> [Document]
With this SINR, E can wiretap the message of m, n and p. \(x_p\) is decoded first because it has the most power, then \(x_m\) is decoded, and \(x_n\) is decoded at the end. The SINRs of E wiretapping the messages in this time slot can be written as

$$\begin{aligned} {\gamma _{E \rightarrow p}}&= \frac{{{P_S}{{\left| {{h_{SE}}} \right| }^2}}}{{{P_R}{{\left| {{h_{RE}}} \right| }^2} + {P_I} + {N_0}}}, \end{aligned}$$
(14)
$$\begin{aligned} {\gamma _{E \rightarrow m,2}}&= \frac{{{a_m}{P_R}{{\left| {{h_{RE}}} \right| }^2}}}{{{a_n}{P_R}{{\left| {{h_{RE}}} \right| }^2} + {P_I} + {N_0}}}, \end{aligned}$$
(15)
$$\begin{aligned} {\gamma _{E \rightarrow n,2}}&= \frac{{{a_n}{P_R}{{\left| {{h_{RE}}} \right| }^2}}}{{{P_I} + {N_0}}}. \end{aligned}$$
(16)

We assume that \(x_0\) is known by m and n and the corresponding term related to the jamming signal can be eliminated in (8) and (9). (This is a common assumption in the jamming literature [24,25,26,27] where the pre-defined jamming signal can be generated by using some pseudorandom codes that are known to m and n but not available to the curious untrusted relay. Transmission of the jamming signal from p to m and n can be accomplished by implementing the destination-based cooperative jamming technique.)

[Click-target data]

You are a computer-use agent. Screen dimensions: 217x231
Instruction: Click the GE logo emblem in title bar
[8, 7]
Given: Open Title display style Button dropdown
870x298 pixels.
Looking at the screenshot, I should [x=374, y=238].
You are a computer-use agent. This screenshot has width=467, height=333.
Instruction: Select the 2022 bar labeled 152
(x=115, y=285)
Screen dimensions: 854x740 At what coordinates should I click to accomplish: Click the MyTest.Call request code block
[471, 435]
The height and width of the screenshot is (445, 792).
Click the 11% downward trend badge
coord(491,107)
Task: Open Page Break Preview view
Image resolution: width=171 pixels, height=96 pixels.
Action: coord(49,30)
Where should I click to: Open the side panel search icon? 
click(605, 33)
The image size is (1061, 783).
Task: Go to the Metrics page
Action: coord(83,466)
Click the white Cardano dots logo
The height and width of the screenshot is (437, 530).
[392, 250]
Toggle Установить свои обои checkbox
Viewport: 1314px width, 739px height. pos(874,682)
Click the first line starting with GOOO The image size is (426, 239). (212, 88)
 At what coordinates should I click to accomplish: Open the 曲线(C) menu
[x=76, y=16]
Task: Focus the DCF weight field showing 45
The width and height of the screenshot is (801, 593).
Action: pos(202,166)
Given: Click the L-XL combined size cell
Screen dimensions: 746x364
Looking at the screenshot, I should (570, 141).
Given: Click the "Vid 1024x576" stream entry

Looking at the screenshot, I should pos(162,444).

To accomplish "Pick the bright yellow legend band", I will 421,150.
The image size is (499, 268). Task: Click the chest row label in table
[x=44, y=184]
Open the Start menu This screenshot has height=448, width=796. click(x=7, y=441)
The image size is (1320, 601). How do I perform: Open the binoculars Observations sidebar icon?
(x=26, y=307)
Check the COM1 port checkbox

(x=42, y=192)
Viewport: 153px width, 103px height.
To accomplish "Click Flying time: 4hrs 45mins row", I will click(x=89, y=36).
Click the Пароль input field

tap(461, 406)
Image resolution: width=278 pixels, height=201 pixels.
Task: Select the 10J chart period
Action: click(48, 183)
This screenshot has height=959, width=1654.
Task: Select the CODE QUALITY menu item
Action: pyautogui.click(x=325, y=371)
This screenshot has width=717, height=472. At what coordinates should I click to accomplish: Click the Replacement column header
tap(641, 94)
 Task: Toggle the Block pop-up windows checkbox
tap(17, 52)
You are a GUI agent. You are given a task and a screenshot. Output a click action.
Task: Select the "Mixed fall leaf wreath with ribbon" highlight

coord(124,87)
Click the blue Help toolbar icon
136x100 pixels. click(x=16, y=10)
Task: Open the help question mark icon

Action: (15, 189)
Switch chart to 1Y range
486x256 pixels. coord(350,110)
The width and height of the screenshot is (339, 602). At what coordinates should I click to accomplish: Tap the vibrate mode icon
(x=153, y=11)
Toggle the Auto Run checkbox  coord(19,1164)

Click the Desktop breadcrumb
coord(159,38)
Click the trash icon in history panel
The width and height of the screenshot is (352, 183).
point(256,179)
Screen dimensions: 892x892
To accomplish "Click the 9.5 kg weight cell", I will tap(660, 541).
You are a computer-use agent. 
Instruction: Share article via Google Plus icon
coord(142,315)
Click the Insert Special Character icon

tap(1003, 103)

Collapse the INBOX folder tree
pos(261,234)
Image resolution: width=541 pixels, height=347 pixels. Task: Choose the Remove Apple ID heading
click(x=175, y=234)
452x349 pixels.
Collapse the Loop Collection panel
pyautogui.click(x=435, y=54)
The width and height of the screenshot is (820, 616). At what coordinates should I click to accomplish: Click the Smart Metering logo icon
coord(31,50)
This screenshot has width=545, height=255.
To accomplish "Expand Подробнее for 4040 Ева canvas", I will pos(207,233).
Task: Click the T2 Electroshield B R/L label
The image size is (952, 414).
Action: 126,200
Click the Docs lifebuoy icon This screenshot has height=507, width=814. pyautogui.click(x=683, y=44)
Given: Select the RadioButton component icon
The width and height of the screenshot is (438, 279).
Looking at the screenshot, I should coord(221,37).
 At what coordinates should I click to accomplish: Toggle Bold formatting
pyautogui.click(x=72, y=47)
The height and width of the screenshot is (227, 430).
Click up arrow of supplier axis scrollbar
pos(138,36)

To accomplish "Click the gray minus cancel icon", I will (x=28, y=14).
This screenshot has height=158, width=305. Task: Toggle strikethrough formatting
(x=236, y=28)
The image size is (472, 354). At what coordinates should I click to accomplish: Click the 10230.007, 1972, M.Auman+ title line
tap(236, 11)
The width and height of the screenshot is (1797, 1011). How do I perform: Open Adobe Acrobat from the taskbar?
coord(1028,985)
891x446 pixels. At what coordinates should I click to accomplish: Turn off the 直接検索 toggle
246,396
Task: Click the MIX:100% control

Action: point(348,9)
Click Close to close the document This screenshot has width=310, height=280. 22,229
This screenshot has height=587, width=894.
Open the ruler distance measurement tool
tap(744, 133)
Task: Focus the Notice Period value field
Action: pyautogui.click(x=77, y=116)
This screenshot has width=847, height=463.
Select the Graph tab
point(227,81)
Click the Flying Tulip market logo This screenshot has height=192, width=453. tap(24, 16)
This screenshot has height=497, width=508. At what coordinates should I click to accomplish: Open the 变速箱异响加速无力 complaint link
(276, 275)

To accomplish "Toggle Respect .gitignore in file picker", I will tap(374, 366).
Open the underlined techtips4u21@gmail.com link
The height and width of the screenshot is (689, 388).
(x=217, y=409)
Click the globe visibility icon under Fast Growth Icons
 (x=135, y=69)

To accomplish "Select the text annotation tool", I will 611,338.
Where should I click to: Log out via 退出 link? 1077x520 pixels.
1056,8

> [Problem statement] Reproduce verbatim the portion of the wiretapping text between "We assume that" and "cooperative jamming technique.)", inclusive.

> [Exercise output]
We assume that \(x_0\) is known by m and n and the corresponding term related to the jamming signal can be eliminated in (8) and (9). (This is a common assumption in the jamming literature [24,25,26,27] where the pre-defined jamming signal can be generated by using some pseudorandom codes that are known to m and n but not available to the curious untrusted relay. Transmission of the jamming signal from p to m and n can be accomplished by implementing the destination-based cooperative jamming technique.)